El pasado sábado, Ingeniero Luiggi vivió una jornada histórica con la primera edición del Carnaval Arcoíris. El evento, que marcó el regreso de los corsos tras dos décadas, tuvo como escenario principal el estacionamiento de la ex estación de ferrocarril —actual multiespacio cultural— y la Avenida Madre España, donde una multitud se dio cita para celebrar.
La organización destacó la participación de agrupaciones locales y visitantes de Santa Rosa, Realicó y General Pico. Entre las presencias más destacadas estuvieron la comparsa Triana y Los Inquietos de Santa Rosa, Los Delirantes de la Luna de General Pico y la murga de Realicó.

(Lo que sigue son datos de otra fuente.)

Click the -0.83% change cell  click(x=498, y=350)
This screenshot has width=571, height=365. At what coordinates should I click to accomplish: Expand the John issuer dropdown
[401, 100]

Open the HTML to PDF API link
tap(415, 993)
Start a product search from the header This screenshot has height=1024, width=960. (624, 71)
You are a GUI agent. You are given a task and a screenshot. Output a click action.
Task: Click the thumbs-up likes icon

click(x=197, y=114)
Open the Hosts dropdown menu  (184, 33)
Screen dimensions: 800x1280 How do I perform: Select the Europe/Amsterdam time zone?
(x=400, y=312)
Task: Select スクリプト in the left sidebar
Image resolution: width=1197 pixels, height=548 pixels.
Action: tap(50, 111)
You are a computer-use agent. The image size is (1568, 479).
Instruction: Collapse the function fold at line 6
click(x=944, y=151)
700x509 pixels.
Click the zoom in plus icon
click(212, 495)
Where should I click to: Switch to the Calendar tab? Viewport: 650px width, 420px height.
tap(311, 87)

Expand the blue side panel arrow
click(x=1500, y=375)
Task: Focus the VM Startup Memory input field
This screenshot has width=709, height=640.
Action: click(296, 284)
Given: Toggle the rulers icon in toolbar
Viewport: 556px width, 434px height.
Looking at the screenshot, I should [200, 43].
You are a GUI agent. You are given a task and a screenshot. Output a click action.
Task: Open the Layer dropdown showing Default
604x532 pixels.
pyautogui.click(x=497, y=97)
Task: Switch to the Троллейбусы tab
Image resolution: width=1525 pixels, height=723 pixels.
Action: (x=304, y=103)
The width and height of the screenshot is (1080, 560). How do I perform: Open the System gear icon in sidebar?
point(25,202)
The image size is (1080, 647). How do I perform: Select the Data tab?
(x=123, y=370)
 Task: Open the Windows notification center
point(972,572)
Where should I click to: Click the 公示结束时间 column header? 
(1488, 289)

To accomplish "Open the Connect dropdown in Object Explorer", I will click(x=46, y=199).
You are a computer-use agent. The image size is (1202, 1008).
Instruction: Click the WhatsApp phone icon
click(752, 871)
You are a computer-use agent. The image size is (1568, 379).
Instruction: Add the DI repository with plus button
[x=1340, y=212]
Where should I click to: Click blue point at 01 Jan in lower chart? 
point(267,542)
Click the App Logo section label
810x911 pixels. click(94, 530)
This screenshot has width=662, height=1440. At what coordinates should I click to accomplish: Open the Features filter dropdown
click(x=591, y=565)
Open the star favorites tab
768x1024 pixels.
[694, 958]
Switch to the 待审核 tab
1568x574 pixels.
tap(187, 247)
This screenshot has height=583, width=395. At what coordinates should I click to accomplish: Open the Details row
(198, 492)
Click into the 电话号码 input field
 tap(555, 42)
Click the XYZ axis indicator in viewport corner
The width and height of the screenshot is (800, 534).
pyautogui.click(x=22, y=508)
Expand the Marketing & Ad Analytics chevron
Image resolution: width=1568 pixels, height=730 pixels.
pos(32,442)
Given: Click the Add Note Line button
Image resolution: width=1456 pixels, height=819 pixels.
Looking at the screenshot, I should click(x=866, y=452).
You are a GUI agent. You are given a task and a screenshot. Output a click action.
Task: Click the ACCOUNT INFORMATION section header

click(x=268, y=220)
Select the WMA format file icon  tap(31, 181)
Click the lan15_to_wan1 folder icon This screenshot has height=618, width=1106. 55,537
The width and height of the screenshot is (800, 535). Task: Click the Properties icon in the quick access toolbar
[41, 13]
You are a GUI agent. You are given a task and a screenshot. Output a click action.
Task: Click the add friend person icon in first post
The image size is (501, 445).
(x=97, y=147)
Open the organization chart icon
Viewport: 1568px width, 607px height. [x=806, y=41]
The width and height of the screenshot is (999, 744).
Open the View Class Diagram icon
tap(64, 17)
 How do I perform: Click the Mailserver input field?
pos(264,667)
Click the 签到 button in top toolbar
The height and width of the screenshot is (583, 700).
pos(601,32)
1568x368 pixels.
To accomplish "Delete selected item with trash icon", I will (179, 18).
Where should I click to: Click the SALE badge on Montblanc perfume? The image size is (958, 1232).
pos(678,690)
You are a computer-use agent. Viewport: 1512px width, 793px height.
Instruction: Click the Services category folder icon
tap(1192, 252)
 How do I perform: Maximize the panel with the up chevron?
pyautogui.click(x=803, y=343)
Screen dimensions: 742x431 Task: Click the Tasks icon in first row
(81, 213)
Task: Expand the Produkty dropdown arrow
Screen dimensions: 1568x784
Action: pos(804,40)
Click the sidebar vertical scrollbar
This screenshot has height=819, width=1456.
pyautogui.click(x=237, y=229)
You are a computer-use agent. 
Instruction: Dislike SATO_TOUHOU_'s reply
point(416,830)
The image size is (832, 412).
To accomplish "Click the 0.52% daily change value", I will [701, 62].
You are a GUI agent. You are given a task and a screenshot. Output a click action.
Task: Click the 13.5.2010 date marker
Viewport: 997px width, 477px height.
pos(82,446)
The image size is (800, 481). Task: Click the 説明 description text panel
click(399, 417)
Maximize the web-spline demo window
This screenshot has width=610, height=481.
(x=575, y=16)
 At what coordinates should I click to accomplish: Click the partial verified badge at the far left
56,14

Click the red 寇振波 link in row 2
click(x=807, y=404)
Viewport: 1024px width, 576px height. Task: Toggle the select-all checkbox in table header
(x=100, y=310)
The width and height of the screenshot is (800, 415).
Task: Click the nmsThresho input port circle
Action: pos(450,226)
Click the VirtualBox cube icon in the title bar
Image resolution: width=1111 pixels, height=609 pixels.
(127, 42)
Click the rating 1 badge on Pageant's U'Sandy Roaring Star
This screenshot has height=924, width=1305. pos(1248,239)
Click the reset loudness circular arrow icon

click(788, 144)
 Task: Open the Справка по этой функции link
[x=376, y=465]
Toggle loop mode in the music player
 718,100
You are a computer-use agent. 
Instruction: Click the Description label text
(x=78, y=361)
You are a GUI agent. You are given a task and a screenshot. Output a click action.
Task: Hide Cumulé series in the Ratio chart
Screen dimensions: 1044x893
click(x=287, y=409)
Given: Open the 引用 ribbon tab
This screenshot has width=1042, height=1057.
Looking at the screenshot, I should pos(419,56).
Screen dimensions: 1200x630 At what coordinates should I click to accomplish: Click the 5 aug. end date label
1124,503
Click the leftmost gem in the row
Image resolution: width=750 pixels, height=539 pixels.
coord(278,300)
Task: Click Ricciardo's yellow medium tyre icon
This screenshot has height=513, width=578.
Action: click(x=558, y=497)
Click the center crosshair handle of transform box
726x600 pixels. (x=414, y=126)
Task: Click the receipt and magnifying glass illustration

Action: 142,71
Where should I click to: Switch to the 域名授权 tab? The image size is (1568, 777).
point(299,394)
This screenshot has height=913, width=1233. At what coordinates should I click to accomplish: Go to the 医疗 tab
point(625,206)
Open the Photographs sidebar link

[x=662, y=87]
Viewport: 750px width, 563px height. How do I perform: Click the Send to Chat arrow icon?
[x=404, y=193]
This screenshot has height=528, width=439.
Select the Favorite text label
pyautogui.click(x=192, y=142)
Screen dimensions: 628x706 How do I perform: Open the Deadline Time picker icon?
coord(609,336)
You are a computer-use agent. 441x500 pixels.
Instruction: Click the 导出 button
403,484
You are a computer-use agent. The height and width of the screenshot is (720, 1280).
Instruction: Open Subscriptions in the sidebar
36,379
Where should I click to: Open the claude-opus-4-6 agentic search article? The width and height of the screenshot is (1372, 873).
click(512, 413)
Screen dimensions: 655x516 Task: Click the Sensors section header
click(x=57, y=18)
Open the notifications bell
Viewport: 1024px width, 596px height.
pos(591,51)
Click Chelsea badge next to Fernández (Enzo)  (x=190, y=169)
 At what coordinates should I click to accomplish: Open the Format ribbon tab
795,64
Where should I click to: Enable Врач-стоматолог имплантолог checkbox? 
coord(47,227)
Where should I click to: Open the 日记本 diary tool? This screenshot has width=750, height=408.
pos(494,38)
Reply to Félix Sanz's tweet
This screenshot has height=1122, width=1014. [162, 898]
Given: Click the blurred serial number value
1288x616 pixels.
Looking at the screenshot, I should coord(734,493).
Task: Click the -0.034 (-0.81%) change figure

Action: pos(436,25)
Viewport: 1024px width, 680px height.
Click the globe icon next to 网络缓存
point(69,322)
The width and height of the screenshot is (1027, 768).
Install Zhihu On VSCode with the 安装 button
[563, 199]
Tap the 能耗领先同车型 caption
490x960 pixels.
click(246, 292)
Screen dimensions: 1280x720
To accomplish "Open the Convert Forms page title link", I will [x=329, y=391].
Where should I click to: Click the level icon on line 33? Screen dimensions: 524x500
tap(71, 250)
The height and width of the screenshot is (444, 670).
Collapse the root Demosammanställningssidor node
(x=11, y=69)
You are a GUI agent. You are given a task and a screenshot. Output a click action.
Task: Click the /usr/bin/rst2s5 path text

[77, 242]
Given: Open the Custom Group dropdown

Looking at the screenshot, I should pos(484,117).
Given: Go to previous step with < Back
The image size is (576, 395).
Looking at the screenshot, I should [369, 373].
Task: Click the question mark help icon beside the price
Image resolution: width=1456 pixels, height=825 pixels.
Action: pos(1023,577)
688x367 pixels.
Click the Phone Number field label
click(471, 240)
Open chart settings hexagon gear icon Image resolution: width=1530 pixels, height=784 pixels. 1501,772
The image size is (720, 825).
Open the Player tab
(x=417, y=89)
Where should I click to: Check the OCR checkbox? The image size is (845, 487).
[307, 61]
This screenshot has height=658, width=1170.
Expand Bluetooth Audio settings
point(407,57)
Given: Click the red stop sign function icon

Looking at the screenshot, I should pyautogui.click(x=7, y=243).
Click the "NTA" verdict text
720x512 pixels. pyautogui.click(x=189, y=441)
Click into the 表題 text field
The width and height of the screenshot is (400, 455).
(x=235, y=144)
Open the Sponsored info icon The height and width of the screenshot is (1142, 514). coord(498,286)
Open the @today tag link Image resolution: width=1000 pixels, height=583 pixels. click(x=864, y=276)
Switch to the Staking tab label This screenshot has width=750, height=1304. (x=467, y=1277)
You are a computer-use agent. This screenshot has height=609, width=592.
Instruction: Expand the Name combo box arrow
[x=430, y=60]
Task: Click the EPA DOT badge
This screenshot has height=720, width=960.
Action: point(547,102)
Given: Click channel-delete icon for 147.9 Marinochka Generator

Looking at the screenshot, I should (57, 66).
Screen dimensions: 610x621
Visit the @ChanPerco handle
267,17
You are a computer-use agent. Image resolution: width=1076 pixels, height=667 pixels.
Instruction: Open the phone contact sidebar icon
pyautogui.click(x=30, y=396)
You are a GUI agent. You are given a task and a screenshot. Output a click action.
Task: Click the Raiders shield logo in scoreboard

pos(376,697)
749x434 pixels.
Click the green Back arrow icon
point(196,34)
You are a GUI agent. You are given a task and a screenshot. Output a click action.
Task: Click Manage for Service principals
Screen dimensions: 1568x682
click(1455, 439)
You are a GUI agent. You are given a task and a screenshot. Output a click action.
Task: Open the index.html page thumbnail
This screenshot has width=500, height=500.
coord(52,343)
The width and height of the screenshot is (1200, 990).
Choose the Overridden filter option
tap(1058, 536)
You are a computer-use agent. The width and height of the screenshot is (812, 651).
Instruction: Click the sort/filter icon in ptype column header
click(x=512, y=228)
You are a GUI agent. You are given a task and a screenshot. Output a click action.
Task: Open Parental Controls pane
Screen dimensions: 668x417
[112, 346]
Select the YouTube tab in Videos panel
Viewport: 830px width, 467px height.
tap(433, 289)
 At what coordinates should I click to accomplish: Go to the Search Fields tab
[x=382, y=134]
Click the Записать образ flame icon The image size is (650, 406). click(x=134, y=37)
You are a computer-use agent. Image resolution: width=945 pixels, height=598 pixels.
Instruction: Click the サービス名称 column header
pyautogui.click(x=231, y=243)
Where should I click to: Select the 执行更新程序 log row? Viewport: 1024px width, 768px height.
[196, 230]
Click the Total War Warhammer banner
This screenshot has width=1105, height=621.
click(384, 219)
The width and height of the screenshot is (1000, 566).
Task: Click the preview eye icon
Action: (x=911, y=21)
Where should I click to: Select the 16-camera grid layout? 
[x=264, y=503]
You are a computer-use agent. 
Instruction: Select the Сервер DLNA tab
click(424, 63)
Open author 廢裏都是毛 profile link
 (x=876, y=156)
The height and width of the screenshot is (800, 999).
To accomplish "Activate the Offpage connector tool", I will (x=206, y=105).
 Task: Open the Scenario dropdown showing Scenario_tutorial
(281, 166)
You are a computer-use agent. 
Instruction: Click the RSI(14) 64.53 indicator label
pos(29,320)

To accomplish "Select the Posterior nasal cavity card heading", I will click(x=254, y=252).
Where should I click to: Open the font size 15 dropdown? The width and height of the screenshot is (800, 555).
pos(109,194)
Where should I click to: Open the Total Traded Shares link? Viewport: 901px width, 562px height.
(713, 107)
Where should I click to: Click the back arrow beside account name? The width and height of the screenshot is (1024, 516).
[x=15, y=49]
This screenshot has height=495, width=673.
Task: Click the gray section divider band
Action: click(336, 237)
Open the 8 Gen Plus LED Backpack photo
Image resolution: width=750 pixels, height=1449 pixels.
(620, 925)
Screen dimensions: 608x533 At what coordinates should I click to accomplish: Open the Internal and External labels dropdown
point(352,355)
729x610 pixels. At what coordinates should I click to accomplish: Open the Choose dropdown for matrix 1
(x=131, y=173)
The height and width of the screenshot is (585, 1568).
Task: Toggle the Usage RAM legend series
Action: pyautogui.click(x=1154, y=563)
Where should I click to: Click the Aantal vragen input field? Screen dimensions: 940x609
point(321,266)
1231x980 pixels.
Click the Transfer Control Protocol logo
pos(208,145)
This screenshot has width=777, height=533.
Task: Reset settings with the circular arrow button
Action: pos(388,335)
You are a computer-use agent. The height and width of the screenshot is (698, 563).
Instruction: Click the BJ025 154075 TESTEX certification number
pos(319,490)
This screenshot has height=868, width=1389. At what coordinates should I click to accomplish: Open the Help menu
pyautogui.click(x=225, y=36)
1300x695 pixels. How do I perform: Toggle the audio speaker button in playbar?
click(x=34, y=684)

El cierre musical, que hizo bailar a los presentes a pesar del fresco de la noche, estuvo a cargo de Paolo Godoy.

Emoción a pulmón
En diálogo con FM 102.5 y Zonal Noticias, la Directora de Cultura local expresó su orgullo por el éxito de la convocatoria: «Fue un evento hecho desde el pueblo y para el pueblo. Estamos sumamente orgullosos de cómo la gente acompañó».
Uno de los momentos más emotivos de la noche fue el protagonizado por la batucada local, liderada por Jesy Sombra, cuyos integrantes vivieron con nerviosismo y alegría el hecho de ser locales por primera vez. «Es la primera vez que viven un carnaval en las calles de su pueblo; era mucha la emoción y Jessy los supo contener», señaló la funcionaria, subrayando que el objetivo de la recaudación de la cantina será la compra de instrumentos y vestimenta nueva para esta agrupación que trabaja «a pulmón».

Identidad y colaboración
El desfile no solo contó con agrupaciones de danza, sino también con carrozas tradicionales encabezadas por la familia Velázquez (Pato y Ruby) como el Rey Momo y la Reina, seguidos por personajes divertidos como «Los Troperians», «el bolsero» y hasta ovejas que despertaron risas entre el público. Incluso el intendente, Gustavo Salvadori, participó activamente conduciendo uno de los vehículos del desfile.
El éxito del evento fue posible gracias a una red de colaboración que incluyó al Centro de Jubilados, el Club de los Abuelos, la Secretaría de Cultura de la Provincia —que facilitó el transporte de las comparsas visitantes— y numerosos vecinos que colaboraron con logística, materiales y servicios.
«Cuando todos ponemos un poquito, las cosas se hacen y salen hermosas», concluyó la Directora de Cultura, reafirmando que el Carnaval Arcoíris llegó para devolverle a Ingeniero Luiggi una tradición que se extrañaba.